Demand Accuracy In Your Supply Chain

During the pandemic, a lot of the focus on supply chain tended to be on the supply side, and rightly so, due to the highly publicized sourcing, production, distribution, and transportation issues. As a result, organizations continue to look to increase productivity, flexibility, and agility through programs such as Lean, increased automation, robotics, artificial intelligence, and others.

However, the supply side shouldn’t be the only area of focus. To one degree or another, human behavior has tended to exacerbate the issue, resulting in volatility on the demand side.

The impact of panic buying, hoarding, and last-mile delivery option changes has created a clear example of the bullwhip effect, where variations at the consumer demand end of the supply chain result in a ripple effect that highlights and exaggerates weaknesses in upstream processes.

Improving Timing and accuracy

This brings us back to visibility, collaboration, and communication as the keys to improve demand timing and accuracy. These strategies can help minimize the impact of a global pandemic or other local and global events that seem to be regularly occurring.

Companies that still primarily rely on using historical demand data to create forecasts are, in effect, driving while looking in the rear-view mirror. We know the result of that.


Not only do we need to collaborate with our key customers, it is also critical to drill down further toward the customer.
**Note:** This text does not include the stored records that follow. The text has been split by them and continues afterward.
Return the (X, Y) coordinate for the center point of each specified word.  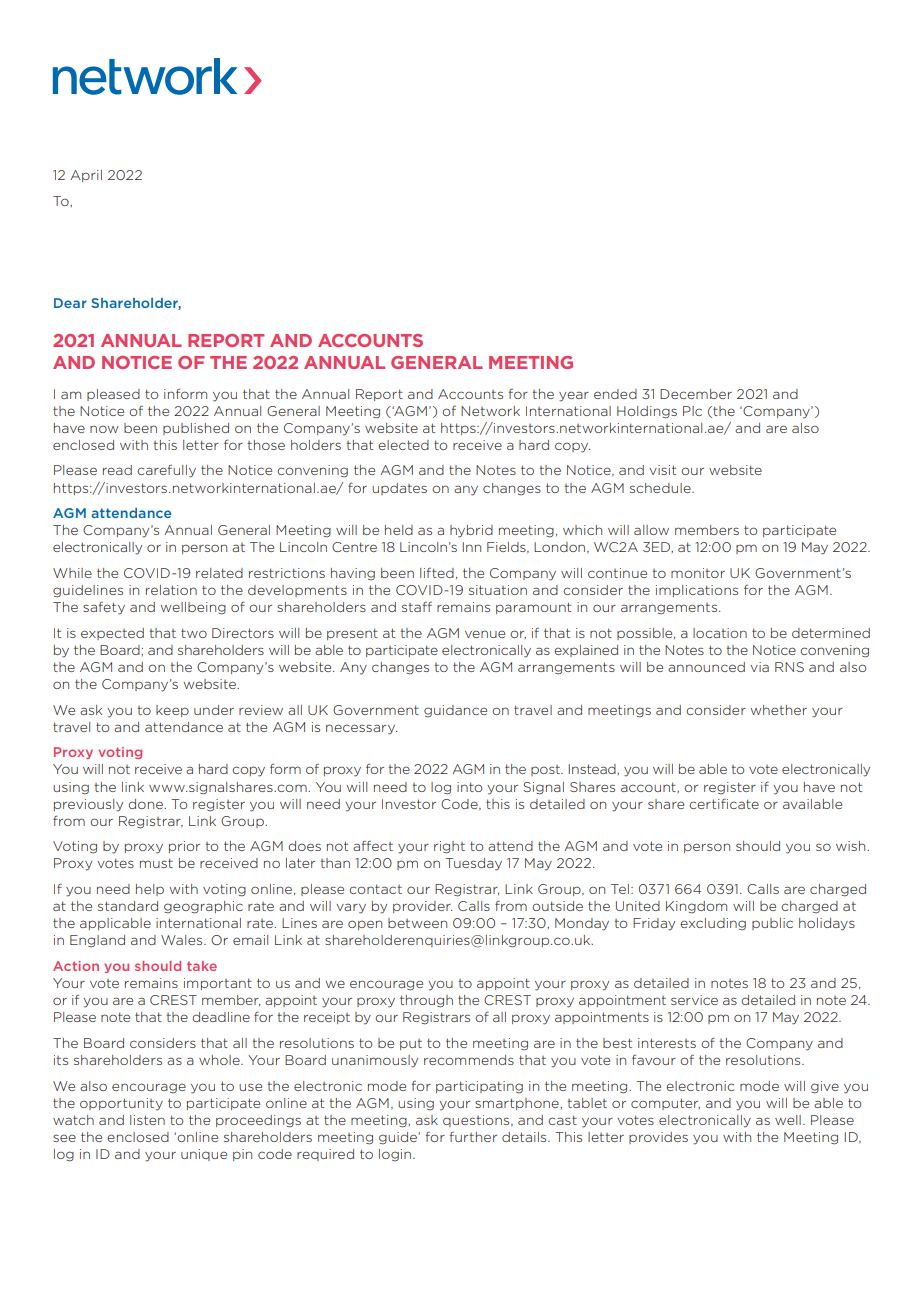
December (696, 394)
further (473, 1137)
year (574, 396)
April (86, 176)
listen (147, 1120)
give (825, 1087)
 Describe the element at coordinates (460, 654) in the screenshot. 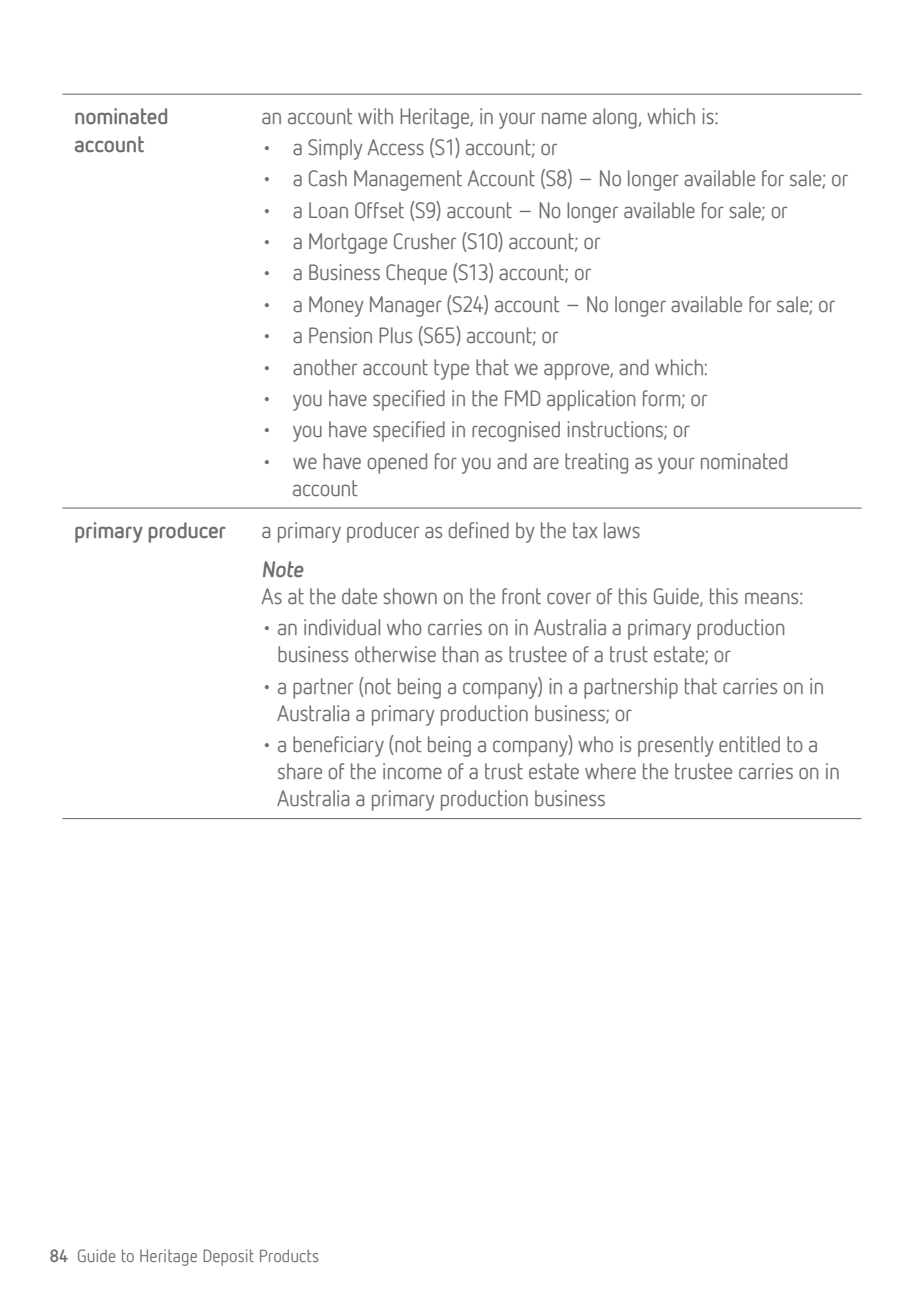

Using data such as retail and e-commerce point of sale (POS) and customer warehouse withdrawals helps determine what is really going on.

It also helps to monitor events such as weather, environmental issues, changing tastes and preferences (sometimes triggered by and found in social media) that can cause fluctuations in demand and assess their possible impacts.

Luckily, we are in a time when we finally have a better set of technological tools to deal with the ever-increasing amount—and speed—of new events and changing tastes and preferences that can increase demand volatility,

Flattening Volatility

Today, organizations need to develop highly robust demand sensing and shaping processes with the aid of technology to flatten out and better predict this volatility, at least to some degree. Organizations also then need to share these resulting, more accurate forecasts up and down the extended supply chain to gain maximum benefit or “surplus” to all participants.

Enabling Accurate Forecasts

However, as the volume of data coming at us is exponentially increasing, now is the time to finally start embracing the following concepts to enable more accurate forecasts through better, more informed decision making:

Supply chain data analytics. This consists of:

  • Descriptive analytics (what happened)
  • Diagnostic analytics (why it happened)
  • Predictive analytics (what is likely to happen)
  • Prescriptive analytics (what action to take)

Machine learning, which is based on the idea that machines should be able to learn and adapt through experience.

Artificial intelligence. AI is a broad idea that machines can execute tasks “smartly.” AI applies machine learning, deep learning, and other techniques to solve actual problems.

Improving demand processes not only requires using new and better technologies, but it also requires employees who are trained, willing, and ready to use them.